APPLICATION OF DNA SEQUENCING IN ORGANIC SYNTHESIS

Mateja Klika Škopić et al, Chem. Sci, 2017, DOI: 10.1039/C7SC00455A

It was found that DNA sequencing offers fascinating new methods of carrying out drug research. It makes it possible to put a large number of organic chemical compounds in a single test-tube, tagged with different DNA sequences, and follow them throughout the reaction, ultimately identifying which of them might bind to a disease-relevant protein.
The problem is that DNA is often unstable under the reaction conditions used to make drugs. In the publication, the researchers have identified a particular section of DNA – a nucleoside called thymidine – which is astonishingly stable to harsh reaction conditions.

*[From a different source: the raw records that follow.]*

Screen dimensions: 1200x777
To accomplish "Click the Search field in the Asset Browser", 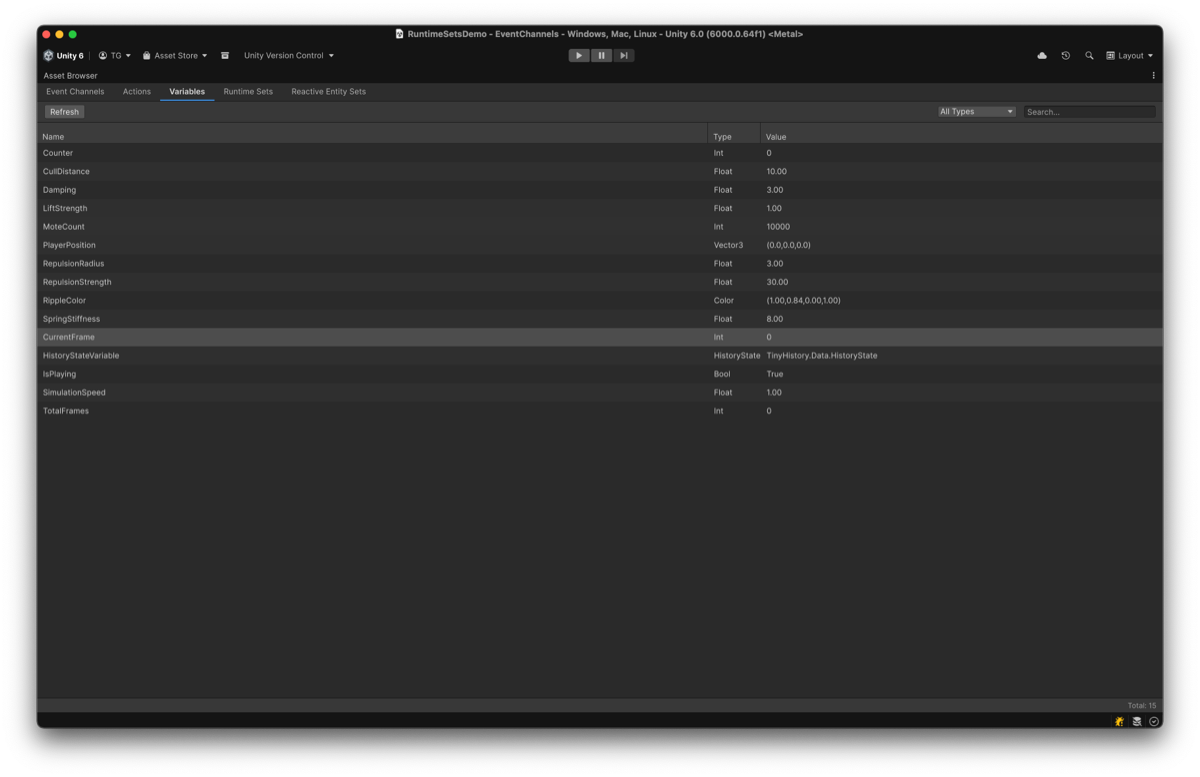I will point(1089,111).
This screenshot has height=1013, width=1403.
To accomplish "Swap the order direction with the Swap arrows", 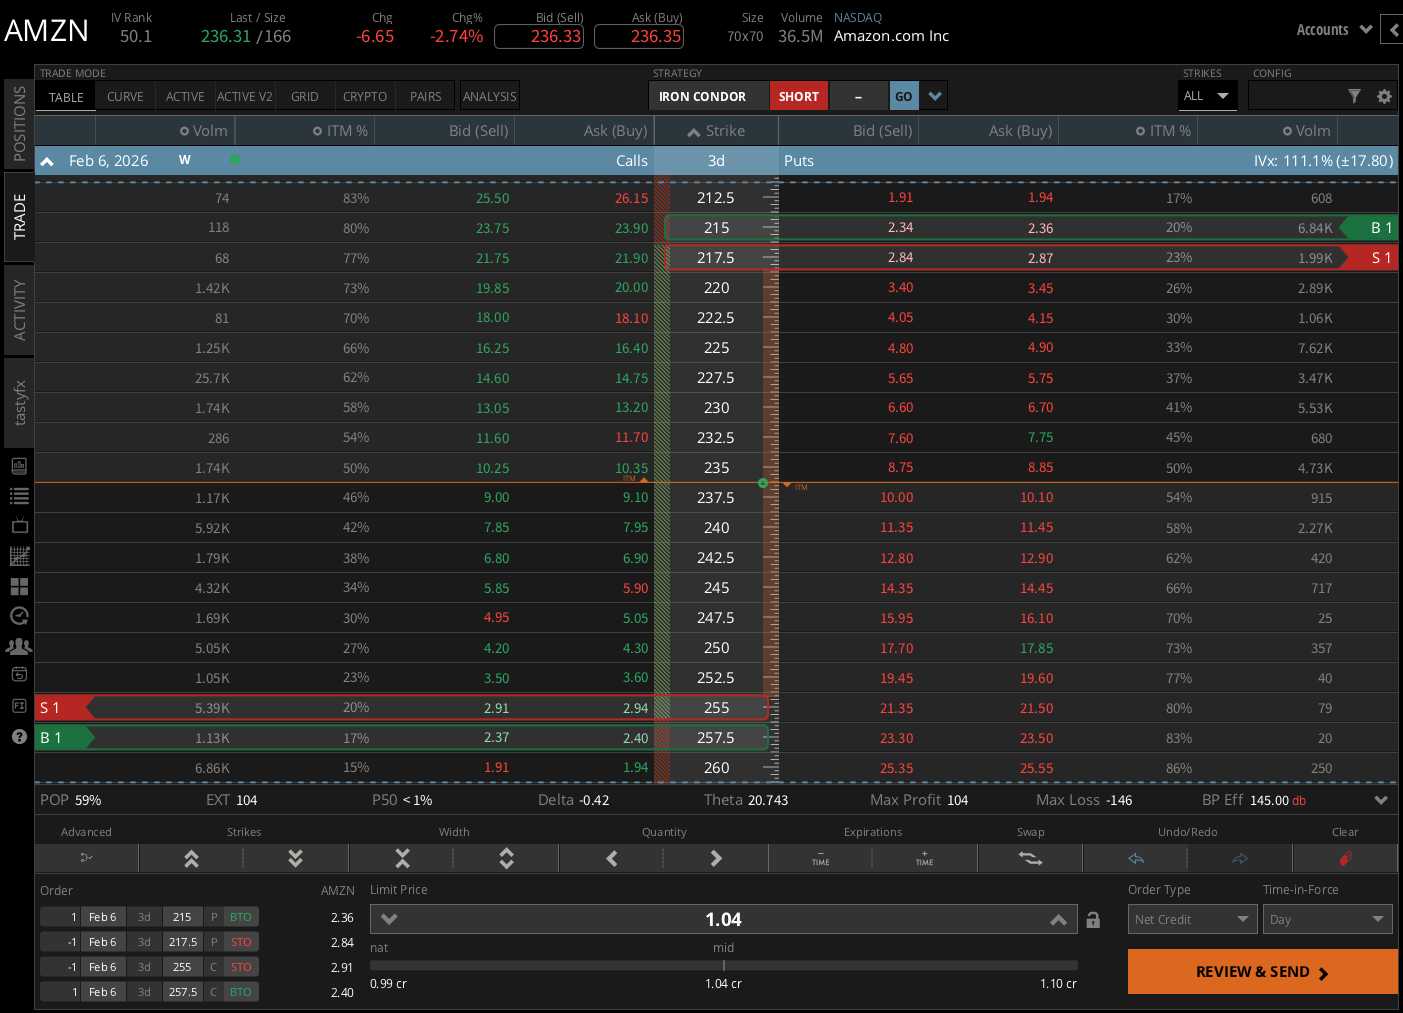I will (x=1030, y=858).

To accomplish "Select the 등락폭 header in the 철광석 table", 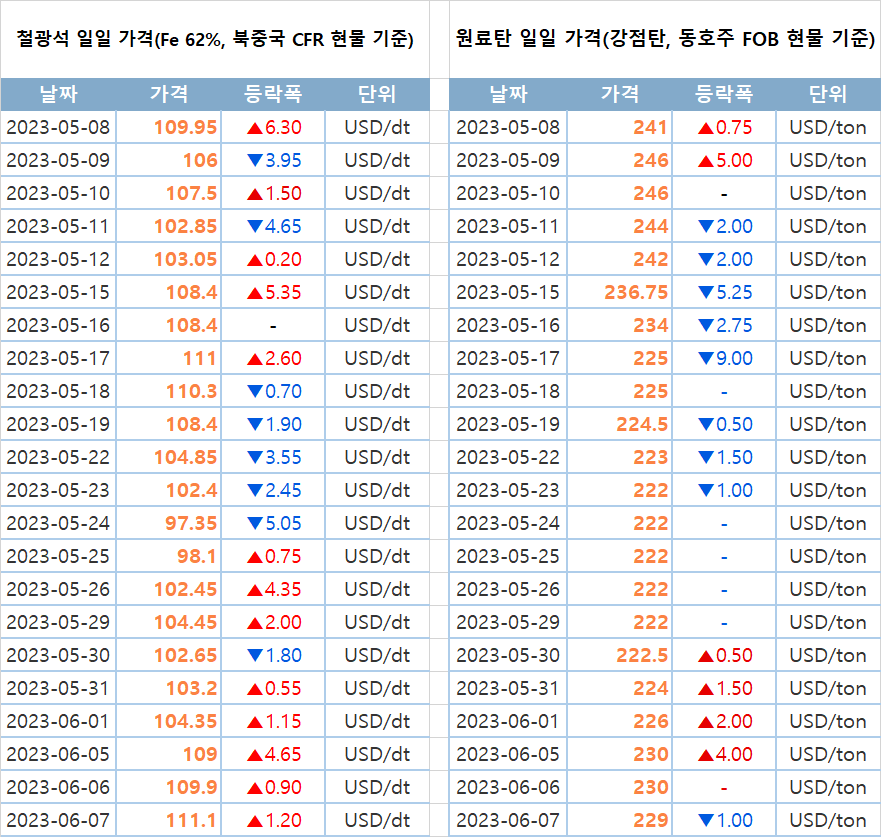I will (273, 95).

They therefore use a short thymidine sequence, called hexathymidine or hexT, as a chemotolerant adapter for tagged small molecule synthesis. By appending hexT to DNA 'barcode' sequences, they broaden the scope of drug-like structures that can be accessed using this method.

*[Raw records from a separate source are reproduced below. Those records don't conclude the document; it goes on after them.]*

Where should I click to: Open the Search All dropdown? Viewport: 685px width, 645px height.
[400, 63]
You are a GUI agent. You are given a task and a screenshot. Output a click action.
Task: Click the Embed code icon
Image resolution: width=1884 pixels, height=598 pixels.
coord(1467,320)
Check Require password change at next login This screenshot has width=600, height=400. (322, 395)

They reported that, it was challenging to capture a complex process in a single picture. At first, I experimented with a machine, but that would not have conveyed the synthesis and encoding process properly.
The leitmotif of the research area is the population of chemical space by collections of molecules so I decided to use the space motif as background. In the foreground, I placed two astronauts to illustrate that the process of synthesizing these collections really consists of two steps: One astronaut holds a tool, a catalyst, in his hand. He receives a starting material tagged with a short hexathymine DNA sequence, and uses his tool to synthesize the target molecule.
Following synthesis, he hands the molecule over to the next astronaut who glues a DNA strand consisting of a code and a hexaadenine sequence to the hexathymidine-small molecule structure with a tool called “T4”, which is an enzyme that connects DNA fragments. The products of this procedure are then populating the (chemical) space.
Finding the appropriate stock picture for this idea was a hard task. Therefore, we joined nine separate images together. I drew the transitions and retouches by hand in Photoshop. Unfortunately, I do not have my original sketches any more – but they looked like the fondly scribbled drawings of a kindergartener.